『入浴福祉新聞 第74号』(平成13(2001)年1月1日発行)より
過去の入浴福祉新聞に掲載された記事をご紹介します。
発行当時の入浴や福祉等の状況を少しでもお届けできたら幸いです。
アメリカの医療・保健・介護を視察して
社団法人シルバーサービス振興会が主催する[アメリカの医療・福祉・保健関連の視察調査]がこの秋に行われ、デベログループを代表して私が参加しました。
調査団の一行は、10月2日に成田を出発し、10月12日に帰国するまで、ニューヨークの医療財務管理庁をはじめ、オーランドとロサンゼルスなど7カ所の関連施設や団体事務所などを視察するなど、かなりのハードスケジュールでしたが、アメリカの医療・福祉・保険の施設や仕組みを目の当たりにするのは、私も初めての経験でしたので、超高齢化が刻一刻と近づいている日本の方向を考えるうえで、たいへん参考になったしだいです。
健康面でも[個の責任]が強調されてきたアメリカでは、日本ほど公的な医療保険制度が整備されていません。しかし、高齢者や障害者、低所得者、子供などを対象にした公的保険は医療財務管理庁が運営していて、年間約7500万人が利用しているそうで、やはり[公の制度]の重要性を痛感させられました。
オーランドではちょうど、アメリカで最大級の医療・福祉機器展『メドトレイド』が開催されていました。日本も各地で機器展が開催されるようになりましたが、ここの規模は凄まじく、1100社が総計25万点以上を披露するほどで、その迫力に圧倒されました。
そのオーランドでは、「シニア・リソース・アライアンス」という、フロリダ州老齢対策局の事務所も訪問できました。

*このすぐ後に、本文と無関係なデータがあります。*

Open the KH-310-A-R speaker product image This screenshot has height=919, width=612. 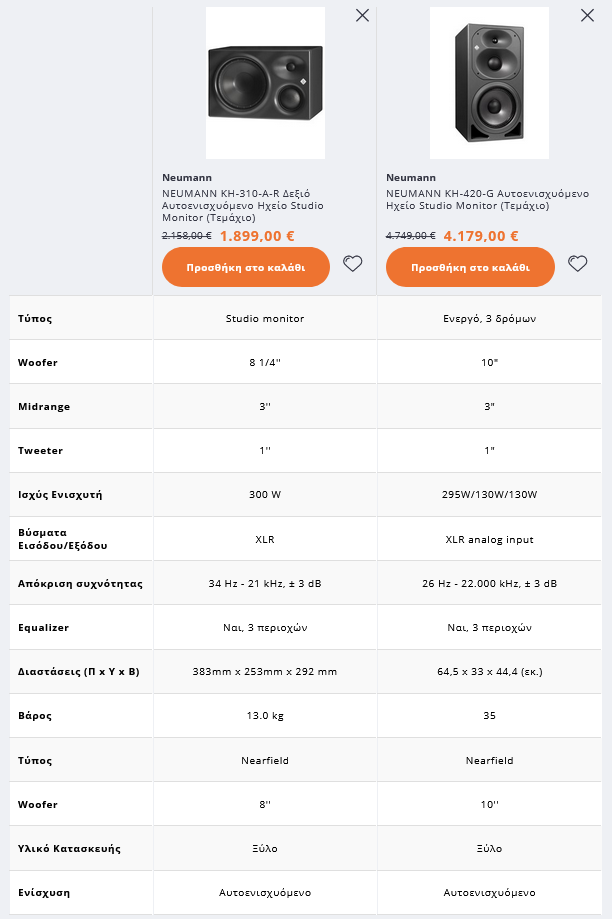tap(265, 83)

ここでは、ケア施設…ホームヘルプ…配食…訪問医療や介護…など高齢者が必要とする支援情報を集約しながら提供しています。IT(情報通信技術)大国であり、[ボランティア大国]でもあるアメリカだけに、利用者からのニーズに、地域のコミュニティ団体とも連携しながら即応できるシステムに感嘆したしだいです。

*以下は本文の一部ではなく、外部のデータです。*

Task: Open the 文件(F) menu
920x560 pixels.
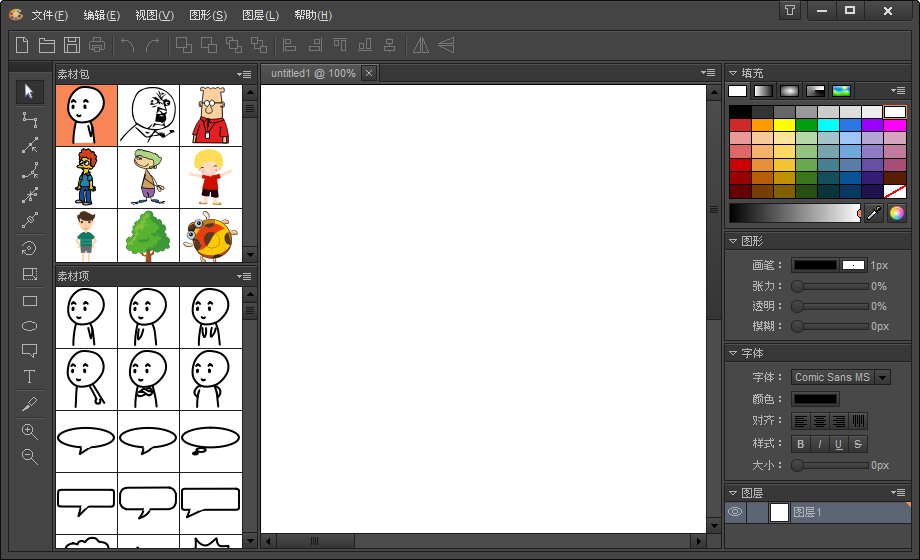Action: pyautogui.click(x=49, y=15)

アメリカのIT大国ぶりは、ロサンゼルスの「ヘルスネット社」でも、まざまざと見せつけられました。この会社は、カルフォルニア州でも大手の医療ケアプロバイダーで、同社のネットが約45000人の医師、750の医療グループ、4200の薬局などを結ぶ一方、約220万の州民が加入しています。
一般加入者は、医療や薬剤の提供を受けたい場合、このネットで開示されている情報から適切な機関をリサーチしたり、相談したりできるシステムです。

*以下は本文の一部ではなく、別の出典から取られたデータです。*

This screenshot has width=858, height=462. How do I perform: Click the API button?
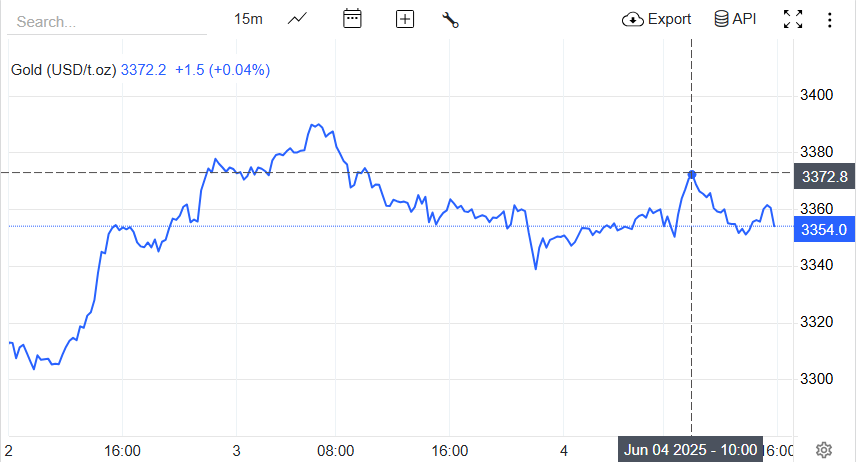point(735,19)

また、この「ヘルスネット社」では、診察や治療のサービスを受けた一般加入者にアンケートも実施。いわゆる[評判のいい医師や薬局]をネットで公開しているのには、さすが、民主主義の国だと、敬服しました。
ロサンゼルスでは、このほか、2000年4月に開所したばかりのアルツハイマーや痴呆高齢者の長期住居型ケアセンター「シルベラート・シニアリビング」や、車椅子や在宅酸素、療養ベッドなど在宅医療に必要な機器や用品の販売業者「ホームヘルス・エクイブメント社」を訪ねました。
とくに「シニアリビング」は、リゾートタイプの施設で、立地環境の素晴らしさに驚嘆。スタッフも充実していてキメ細かなケアが行われていました。行動制限もほとんど行わず、園内の散歩は自由ですし、犬や猫などペットも同居させながら[動物療法]も取り入れていました。
日本ではようやく[縛る介護]への反省が始まったばかりですが、「やはり人権介護が当たり前のアメリカは違う!」考えさせられたしだいです。
※発行当時の原稿をそのまま掲載しております。何卒ご了承の程お願い申し上げます。